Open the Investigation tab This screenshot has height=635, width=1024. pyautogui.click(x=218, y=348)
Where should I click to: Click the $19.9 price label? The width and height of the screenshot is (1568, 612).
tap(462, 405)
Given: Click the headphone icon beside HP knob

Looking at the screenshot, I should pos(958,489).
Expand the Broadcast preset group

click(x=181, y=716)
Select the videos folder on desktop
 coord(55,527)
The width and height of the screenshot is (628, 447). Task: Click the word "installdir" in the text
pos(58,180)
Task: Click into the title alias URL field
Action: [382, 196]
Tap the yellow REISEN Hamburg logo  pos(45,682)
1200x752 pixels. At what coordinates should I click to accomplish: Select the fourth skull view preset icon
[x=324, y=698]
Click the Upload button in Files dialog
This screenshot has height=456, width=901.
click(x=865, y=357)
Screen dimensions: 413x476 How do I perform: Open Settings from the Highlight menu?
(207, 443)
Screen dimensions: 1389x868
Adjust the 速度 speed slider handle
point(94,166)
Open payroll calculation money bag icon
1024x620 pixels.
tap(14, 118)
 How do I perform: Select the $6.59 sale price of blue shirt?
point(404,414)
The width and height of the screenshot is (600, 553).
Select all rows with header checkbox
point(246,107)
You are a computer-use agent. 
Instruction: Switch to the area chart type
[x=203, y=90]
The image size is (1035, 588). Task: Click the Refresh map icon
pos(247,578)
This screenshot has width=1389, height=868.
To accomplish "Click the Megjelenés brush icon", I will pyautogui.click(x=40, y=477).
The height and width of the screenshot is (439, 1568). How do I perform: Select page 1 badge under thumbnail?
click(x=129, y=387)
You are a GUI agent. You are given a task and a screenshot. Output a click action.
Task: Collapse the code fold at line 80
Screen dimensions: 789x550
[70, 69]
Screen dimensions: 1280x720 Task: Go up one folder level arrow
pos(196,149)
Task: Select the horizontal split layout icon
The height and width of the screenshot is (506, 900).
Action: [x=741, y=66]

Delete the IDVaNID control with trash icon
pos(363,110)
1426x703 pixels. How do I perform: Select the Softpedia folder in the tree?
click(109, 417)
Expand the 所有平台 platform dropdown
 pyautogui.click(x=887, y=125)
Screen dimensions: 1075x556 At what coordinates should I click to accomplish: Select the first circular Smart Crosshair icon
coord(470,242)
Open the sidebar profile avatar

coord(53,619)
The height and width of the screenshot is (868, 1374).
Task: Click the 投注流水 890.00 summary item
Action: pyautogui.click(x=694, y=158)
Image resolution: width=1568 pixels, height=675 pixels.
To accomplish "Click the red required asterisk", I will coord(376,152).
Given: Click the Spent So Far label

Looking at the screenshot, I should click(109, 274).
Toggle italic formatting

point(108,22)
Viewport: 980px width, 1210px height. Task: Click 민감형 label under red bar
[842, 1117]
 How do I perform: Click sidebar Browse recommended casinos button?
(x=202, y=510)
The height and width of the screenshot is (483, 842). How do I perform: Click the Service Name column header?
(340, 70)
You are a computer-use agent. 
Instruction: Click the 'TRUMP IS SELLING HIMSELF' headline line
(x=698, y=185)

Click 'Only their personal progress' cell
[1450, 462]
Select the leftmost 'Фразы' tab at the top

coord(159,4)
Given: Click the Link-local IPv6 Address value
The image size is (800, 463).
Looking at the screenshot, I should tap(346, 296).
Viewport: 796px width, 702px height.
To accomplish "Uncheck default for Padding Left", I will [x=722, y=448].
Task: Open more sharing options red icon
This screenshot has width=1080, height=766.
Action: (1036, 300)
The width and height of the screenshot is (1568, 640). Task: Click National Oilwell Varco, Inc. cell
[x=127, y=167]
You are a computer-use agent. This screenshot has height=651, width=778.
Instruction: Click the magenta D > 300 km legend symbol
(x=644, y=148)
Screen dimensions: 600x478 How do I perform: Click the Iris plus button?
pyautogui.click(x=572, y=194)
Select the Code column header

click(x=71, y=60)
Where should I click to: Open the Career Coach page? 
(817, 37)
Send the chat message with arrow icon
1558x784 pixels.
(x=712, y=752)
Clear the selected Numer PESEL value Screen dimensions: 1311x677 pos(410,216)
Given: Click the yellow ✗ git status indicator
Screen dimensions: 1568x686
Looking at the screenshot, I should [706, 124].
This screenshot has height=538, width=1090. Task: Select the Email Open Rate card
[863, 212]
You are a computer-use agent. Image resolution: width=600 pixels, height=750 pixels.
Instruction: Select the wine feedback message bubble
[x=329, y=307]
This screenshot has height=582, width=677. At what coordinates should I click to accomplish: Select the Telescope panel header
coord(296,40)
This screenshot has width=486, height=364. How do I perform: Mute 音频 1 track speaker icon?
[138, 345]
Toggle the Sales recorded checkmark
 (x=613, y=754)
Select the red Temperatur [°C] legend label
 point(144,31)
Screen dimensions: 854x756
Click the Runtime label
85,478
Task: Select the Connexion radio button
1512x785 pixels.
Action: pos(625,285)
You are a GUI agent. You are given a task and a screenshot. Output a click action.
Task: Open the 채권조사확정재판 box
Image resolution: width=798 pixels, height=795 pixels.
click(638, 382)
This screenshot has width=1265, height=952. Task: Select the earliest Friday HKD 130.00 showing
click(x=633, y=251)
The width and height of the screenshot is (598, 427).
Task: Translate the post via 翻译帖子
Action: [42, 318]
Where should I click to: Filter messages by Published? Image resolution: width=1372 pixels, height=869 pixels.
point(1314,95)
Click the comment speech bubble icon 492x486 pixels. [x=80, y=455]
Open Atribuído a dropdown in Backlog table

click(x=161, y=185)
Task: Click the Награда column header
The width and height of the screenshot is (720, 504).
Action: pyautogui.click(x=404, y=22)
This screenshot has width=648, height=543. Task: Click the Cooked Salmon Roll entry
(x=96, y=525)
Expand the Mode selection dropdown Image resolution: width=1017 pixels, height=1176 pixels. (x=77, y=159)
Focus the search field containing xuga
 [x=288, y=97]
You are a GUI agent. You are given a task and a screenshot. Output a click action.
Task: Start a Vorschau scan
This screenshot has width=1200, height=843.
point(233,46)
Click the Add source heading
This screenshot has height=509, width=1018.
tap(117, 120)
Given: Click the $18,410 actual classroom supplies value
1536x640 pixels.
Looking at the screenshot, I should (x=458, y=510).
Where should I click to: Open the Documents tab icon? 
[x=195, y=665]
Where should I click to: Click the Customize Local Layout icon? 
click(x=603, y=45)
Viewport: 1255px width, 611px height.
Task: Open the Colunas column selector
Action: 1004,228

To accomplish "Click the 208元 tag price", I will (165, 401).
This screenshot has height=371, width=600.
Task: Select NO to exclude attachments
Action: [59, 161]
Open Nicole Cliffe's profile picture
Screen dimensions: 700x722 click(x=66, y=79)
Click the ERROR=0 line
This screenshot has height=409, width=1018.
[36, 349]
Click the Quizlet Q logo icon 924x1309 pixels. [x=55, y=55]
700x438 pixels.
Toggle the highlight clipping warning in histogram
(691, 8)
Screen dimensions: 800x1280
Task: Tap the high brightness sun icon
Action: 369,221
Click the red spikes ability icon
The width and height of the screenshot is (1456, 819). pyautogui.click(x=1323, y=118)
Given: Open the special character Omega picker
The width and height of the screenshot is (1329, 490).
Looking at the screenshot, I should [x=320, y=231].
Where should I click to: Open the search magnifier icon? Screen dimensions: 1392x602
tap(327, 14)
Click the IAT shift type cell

**What is needed**: Copy out all of the records shown above exactly.

**Expected answer**:
Open the Investigation tab This screenshot has height=635, width=1024. pyautogui.click(x=218, y=348)
Where should I click to: Click the $19.9 price label? The width and height of the screenshot is (1568, 612).
tap(462, 405)
Given: Click the headphone icon beside HP knob

Looking at the screenshot, I should pos(958,489).
Expand the Broadcast preset group

click(x=181, y=716)
Select the videos folder on desktop
 coord(55,527)
The width and height of the screenshot is (628, 447). Task: Click the word "installdir" in the text
pos(58,180)
Task: Click into the title alias URL field
Action: [382, 196]
Tap the yellow REISEN Hamburg logo  pos(45,682)
1200x752 pixels. At what coordinates should I click to accomplish: Select the fourth skull view preset icon
[x=324, y=698]
Click the Upload button in Files dialog
This screenshot has height=456, width=901.
click(x=865, y=357)
Screen dimensions: 413x476 How do I perform: Open Settings from the Highlight menu?
(207, 443)
Screen dimensions: 1389x868
Adjust the 速度 speed slider handle
point(94,166)
Open payroll calculation money bag icon
1024x620 pixels.
tap(14, 118)
 How do I perform: Select the $6.59 sale price of blue shirt?
point(404,414)
The width and height of the screenshot is (600, 553).
Select all rows with header checkbox
point(246,107)
You are a computer-use agent. 
Instruction: Switch to the area chart type
[x=203, y=90]
The image size is (1035, 588). Task: Click the Refresh map icon
pos(247,578)
This screenshot has width=1389, height=868.
To accomplish "Click the Megjelenés brush icon", I will pyautogui.click(x=40, y=477).
The height and width of the screenshot is (439, 1568). How do I perform: Select page 1 badge under thumbnail?
click(x=129, y=387)
You are a GUI agent. You are given a task and a screenshot. Output a click action.
Task: Collapse the code fold at line 80
Screen dimensions: 789x550
[70, 69]
Screen dimensions: 1280x720 Task: Go up one folder level arrow
pos(196,149)
Task: Select the horizontal split layout icon
The height and width of the screenshot is (506, 900).
Action: [x=741, y=66]

Delete the IDVaNID control with trash icon
pos(363,110)
1426x703 pixels. How do I perform: Select the Softpedia folder in the tree?
click(109, 417)
Expand the 所有平台 platform dropdown
 pyautogui.click(x=887, y=125)
Screen dimensions: 1075x556 At what coordinates should I click to accomplish: Select the first circular Smart Crosshair icon
coord(470,242)
Open the sidebar profile avatar

coord(53,619)
The height and width of the screenshot is (868, 1374).
Task: Click the 投注流水 890.00 summary item
Action: pyautogui.click(x=694, y=158)
Image resolution: width=1568 pixels, height=675 pixels.
To accomplish "Click the red required asterisk", I will coord(376,152).
Given: Click the Spent So Far label

Looking at the screenshot, I should click(109, 274).
Toggle italic formatting

point(108,22)
Viewport: 980px width, 1210px height. Task: Click 민감형 label under red bar
[842, 1117]
 How do I perform: Click sidebar Browse recommended casinos button?
(x=202, y=510)
The height and width of the screenshot is (483, 842). How do I perform: Click the Service Name column header?
(340, 70)
You are a computer-use agent. 
Instruction: Click the 'TRUMP IS SELLING HIMSELF' headline line
(x=698, y=185)

Click 'Only their personal progress' cell
[1450, 462]
Select the leftmost 'Фразы' tab at the top

coord(159,4)
Given: Click the Link-local IPv6 Address value
The image size is (800, 463).
Looking at the screenshot, I should tap(346, 296).
Viewport: 796px width, 702px height.
To accomplish "Uncheck default for Padding Left", I will [x=722, y=448].
Task: Open more sharing options red icon
This screenshot has width=1080, height=766.
Action: (1036, 300)
The width and height of the screenshot is (1568, 640). Task: Click National Oilwell Varco, Inc. cell
[x=127, y=167]
You are a computer-use agent. This screenshot has height=651, width=778.
Instruction: Click the magenta D > 300 km legend symbol
(x=644, y=148)
Screen dimensions: 600x478 How do I perform: Click the Iris plus button?
pyautogui.click(x=572, y=194)
Select the Code column header

click(x=71, y=60)
Where should I click to: Open the Career Coach page? 
(817, 37)
Send the chat message with arrow icon
1558x784 pixels.
(x=712, y=752)
Clear the selected Numer PESEL value Screen dimensions: 1311x677 pos(410,216)
Given: Click the yellow ✗ git status indicator
Screen dimensions: 1568x686
Looking at the screenshot, I should [706, 124].
This screenshot has height=538, width=1090. Task: Select the Email Open Rate card
[863, 212]
You are a computer-use agent. Image resolution: width=600 pixels, height=750 pixels.
Instruction: Select the wine feedback message bubble
[x=329, y=307]
This screenshot has height=582, width=677. At what coordinates should I click to accomplish: Select the Telescope panel header
coord(296,40)
This screenshot has width=486, height=364. How do I perform: Mute 音频 1 track speaker icon?
[138, 345]
Toggle the Sales recorded checkmark
 (x=613, y=754)
Select the red Temperatur [°C] legend label
 point(144,31)
Screen dimensions: 854x756
Click the Runtime label
85,478
Task: Select the Connexion radio button
1512x785 pixels.
Action: pos(625,285)
You are a GUI agent. You are given a task and a screenshot. Output a click action.
Task: Open the 채권조사확정재판 box
Image resolution: width=798 pixels, height=795 pixels.
click(638, 382)
This screenshot has width=1265, height=952. Task: Select the earliest Friday HKD 130.00 showing
click(x=633, y=251)
The width and height of the screenshot is (598, 427).
Task: Translate the post via 翻译帖子
Action: [42, 318]
Where should I click to: Filter messages by Published? Image resolution: width=1372 pixels, height=869 pixels.
point(1314,95)
Click the comment speech bubble icon 492x486 pixels. [x=80, y=455]
Open Atribuído a dropdown in Backlog table

click(x=161, y=185)
Task: Click the Награда column header
The width and height of the screenshot is (720, 504).
Action: pyautogui.click(x=404, y=22)
This screenshot has width=648, height=543. Task: Click the Cooked Salmon Roll entry
(x=96, y=525)
Expand the Mode selection dropdown Image resolution: width=1017 pixels, height=1176 pixels. (x=77, y=159)
Focus the search field containing xuga
 [x=288, y=97]
You are a GUI agent. You are given a task and a screenshot. Output a click action.
Task: Start a Vorschau scan
This screenshot has width=1200, height=843.
point(233,46)
Click the Add source heading
This screenshot has height=509, width=1018.
tap(117, 120)
Given: Click the $18,410 actual classroom supplies value
1536x640 pixels.
Looking at the screenshot, I should (x=458, y=510).
Where should I click to: Open the Documents tab icon? 
[x=195, y=665]
Where should I click to: Click the Customize Local Layout icon? 
click(x=603, y=45)
Viewport: 1255px width, 611px height.
Task: Open the Colunas column selector
Action: 1004,228

To accomplish "Click the 208元 tag price", I will (165, 401).
This screenshot has height=371, width=600.
Task: Select NO to exclude attachments
Action: [59, 161]
Open Nicole Cliffe's profile picture
Screen dimensions: 700x722 click(x=66, y=79)
Click the ERROR=0 line
This screenshot has height=409, width=1018.
[36, 349]
Click the Quizlet Q logo icon 924x1309 pixels. [x=55, y=55]
700x438 pixels.
Toggle the highlight clipping warning in histogram
(691, 8)
Screen dimensions: 800x1280
Task: Tap the high brightness sun icon
Action: 369,221
Click the red spikes ability icon
The width and height of the screenshot is (1456, 819). pyautogui.click(x=1323, y=118)
Given: Open the special character Omega picker
The width and height of the screenshot is (1329, 490).
Looking at the screenshot, I should [x=320, y=231].
Where should I click to: Open the search magnifier icon? Screen dimensions: 1392x602
tap(327, 14)
Click the IAT shift type cell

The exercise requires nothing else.